There is always a certain degree of reluctance that arises before one commits to a classic, this stemming mostly from the belief that its content has been enforced upon you through years of reading other literature; that is from within the works of those who use these classics as the fundamentals. The reluctant believe that the content will hence come through as cliché, overbearing and abstruse in an unpleasant fashion. This sentiment, they perhaps parallel to watching Nanook of the North, nodding along and saying they understand why it was once popular.
A lot many people approach classics with the weariness of sitting around an archaic church. There are complaints about how the language is ineffectual in modern writing or too cumbersome to actually read. There are some who consider it an amateur’s stepping stone to serious reading, (ask any fool and even he’ll know all the classics, they’ll say). Then there are the others- the ones afraid to admit they haven’t read a famous classic. This is usually accompanied by –‘oh I read it when I was a child but I don’t remember much of it now’ or ‘I read it once and I was just about to pick it up again’.
I knew a guy who wouldn’t read a particular classic simply because the name was too household. “Everyone knows Charles Dickens,” he would say and then supplement it with, “and everyone knows what he’s all about”.

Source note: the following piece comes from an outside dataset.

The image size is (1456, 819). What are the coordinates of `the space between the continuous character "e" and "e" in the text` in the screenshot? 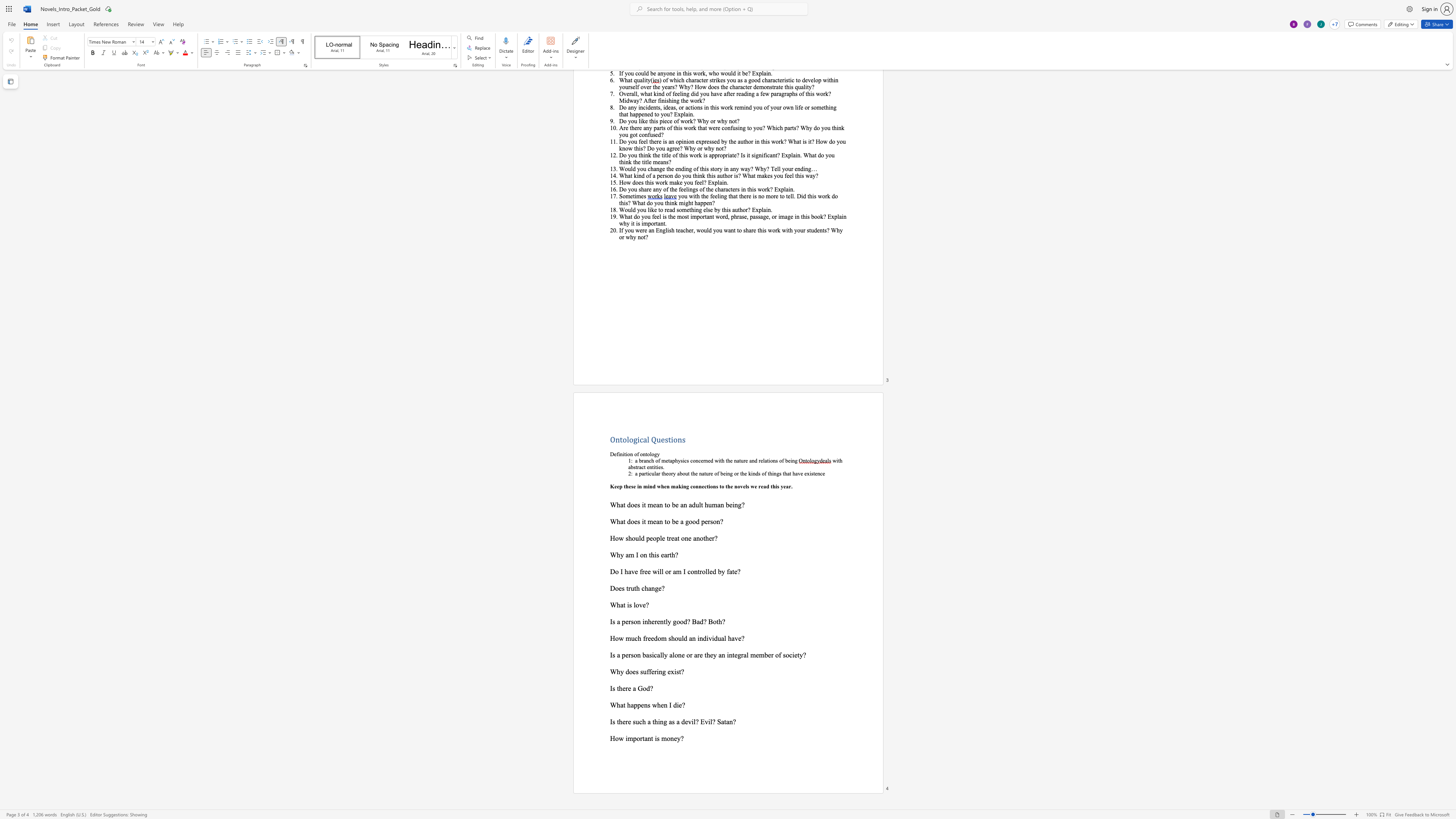 It's located at (650, 638).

Reading Wilde’s ‘The Picture of Dorian Gray’ will perhaps help dispel a lot of these notions and take you off guard. Though set in the London’s 1800’s, it deals with the ever-present sentiments of self-deception, beauty and perception, about how Dorian Grey wishes to preserve his youth and zest for life. Added to this, are also measures of homoerotic representation and a hilarious take on the upper class society of London (resulting in the above mentioned reviews at the time of release). The novel starts with painter Basil Halward talking about the innocence and beauty of his model Dorian Gray to Lord Henry Wotton. It then transfixes on the influence of Lord Henry Wotton upon Dorian Gray and his realizations that follow, about the fast fleeing nature of his own beauty. The manner in which these fairly simple and common place elements are dealt with will deliver the promises of any great story.
Spending time on the modern day relevance of this book brings to mind something a book reviewer at The Guardian once wrote:
“I was struck by the similarities. For example, the obsession with self-image which leads to Dorian’s wish in the first place can easily be associated with 2014 and how teenagers of today measure their attractiveness in the number of Facebook ‘likes’ on profile pictures.”

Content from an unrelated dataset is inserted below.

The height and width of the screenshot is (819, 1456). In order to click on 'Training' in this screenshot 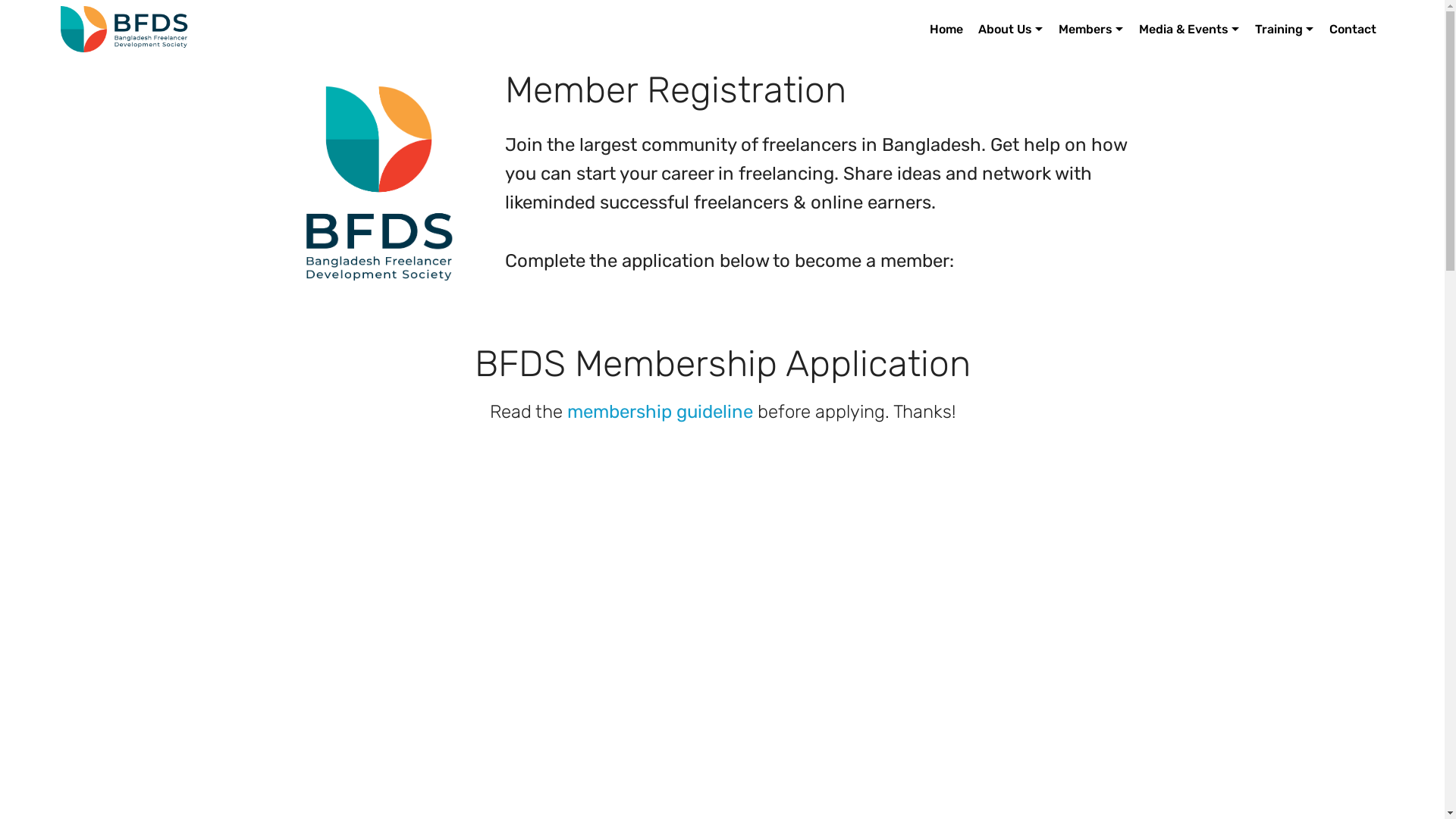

Lord Henry Wotton puts this rightly when he says
“There is only one thing in the world worse than being talked about, and that is not being talked about.”
Throughout the novel, there exists a brilliant repertoire of dialogues delivered by characters created out of a solid combination of purpose and improvisation. Lord Henry Wotton or Harry, as mentioned before, is considered one of the greatest cynics in literature; he is a phenomenon that will grow on you. I remember betting once that there wasn’t a single page in the book without a notion of cynicism. While this may be an exaggeration, probability is certainly on my side. The type of cynicism in the book, however, is entertaining, comical and thoroughly enjoyable; quite different from wearing eye make-up and singing songs about the futility of life.
If still you feel unsure about trying this book, consider the fact that Collins Classics will fetch you the paperback for INR 122.
Salman Rushdie or David Wallace will cost you a bit above five hundred.